Meteoroids coming from outer space are randomly shaped, but many of these, which land on earth as meteorites, are found to be carved into cones. Scientists have now figured out how the physics of flight in the atmosphere leads to this transformation.
The progression, discovered through a series of replication experiments in New York University's Applied Mathematics Lab, involves melting and erosion during the flight that ultimately results in an ideal shape as meteoroids hurl through the atmosphere. The findings are reported in the journal Proceedings of the National Academy of Sciences (PNAS).
"Slender or narrow cones flip over and tumble, while broad cones flutter and rock back and forth, but we discovered between these are cones that fly perfectly straight with their point or apex leading," explains Leif Ristroph, an assistant professor in NYU's Courant Institute of Mathematical Sciences, who led the study. "Amazingly, these 'Goldilocks' cones of the 'just right' angles exactly match the shapes of eroded clay resulting from our experiments and of actual conical meteorites."
"By showing how the shape of an object affects its ability to fly straight, our study sheds some light on this long-standing mystery about why so many meteorites that arrive on Earth are cone-shaped," he adds.
The forces behind the peculiar shapes of meteorites, which are meteors or "shooting stars" that survive the fiery flight through the atmosphere and land on Earth, have long been a mystery.
"The shapes of meteorites are not as they are in space since they are actually melted, eroded, and reshaped by atmospheric flight," explains Ristroph. "While most meteorites are randomly shaped 'blobs,' surprisingly many--some say about 25 percent--are 'oriented meteorites,' and complete samples of these look almost like perfect cones."
To explore the forces that produce cone-shaped meteorites, the researchers, who included Jun Zhang, a professor of physics and mathematics at the Courant Institute and NYU Shanghai, replicated meteoroids traveling through outer space: clay objects, attached to a rod, serving as "mock meteorites" that erode while moving through water.
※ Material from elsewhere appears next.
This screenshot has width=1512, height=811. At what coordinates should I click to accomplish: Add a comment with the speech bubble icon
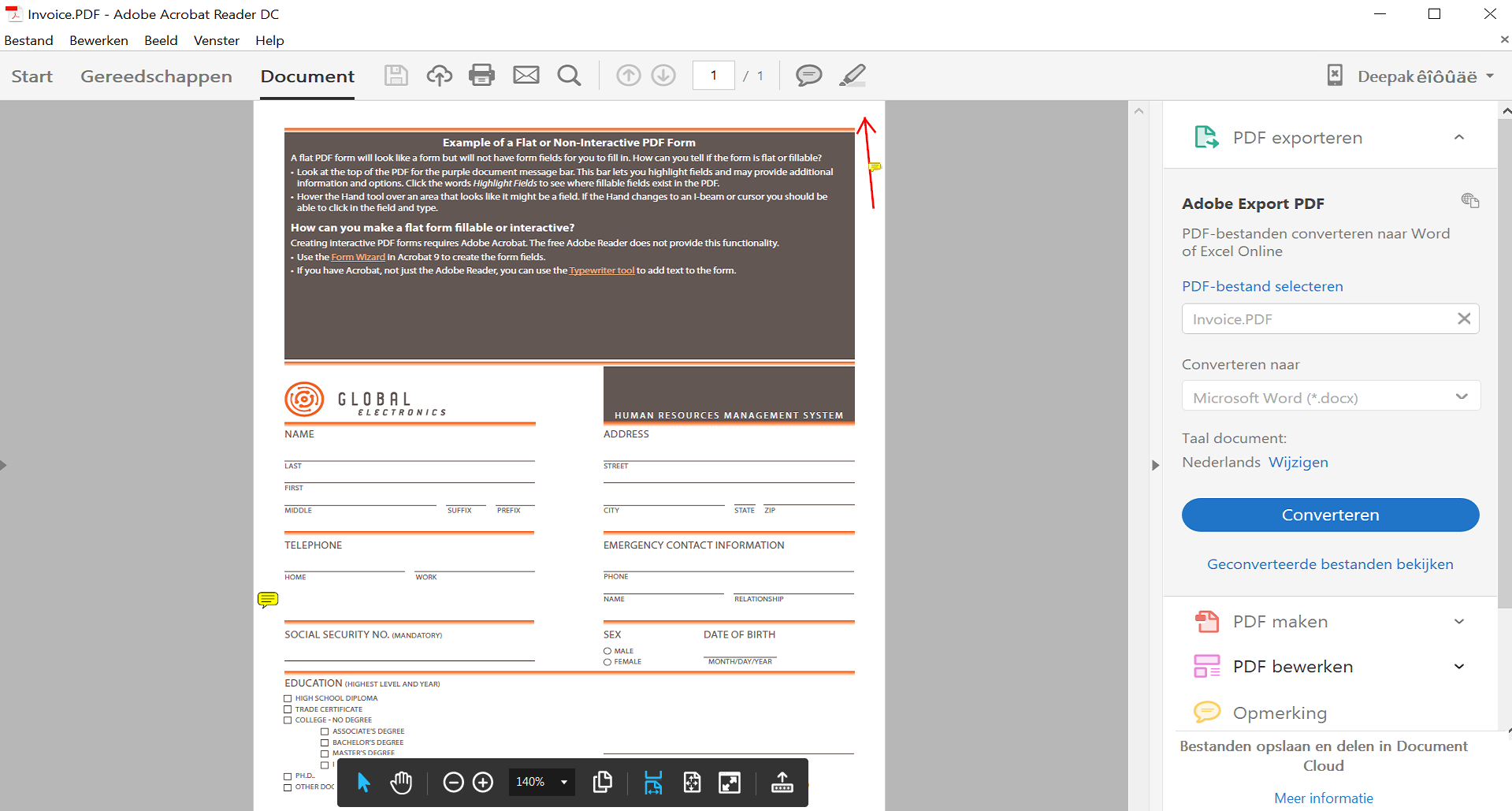pos(808,75)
The clay objects held in the water current were eventually carved into cones of the same angularity as conical meteorites--not too slender and not too broad.
However, the researchers recognized the limitations of this experimental design: unlike the clay objects, actual flying meteoroids are not held in a fixed position and can freely rotate, tumble, and spin. This distinction raised the following question: what allows meteorites to keep a fixed orientation and successfully reach Earth?
The team, which also included Khunsa Amin and Kevin Hu, both NYU undergraduates, and Jinzi Huang, an NYU doctoral student at the time of the work, then conducted additional experiments in which they examined how different shaped cones fell through the water. Here they discovered that narrow cones flip over while broad cones flutter. However, in between these two are "just right" cone shapes that fly straight.
"These experiments tell an origin story for oriented meteorites: the very aerodynamic forces that melt and reshape meteoroids in flight also stabilize its posture so that a cone shape can be carved and ultimately arrive on Earth," observes Ristroph. "This is another interesting message we're learning from meteorites, which are scientifically important as 'alien visitors' to Earth whose composition and structure tell us about the universe."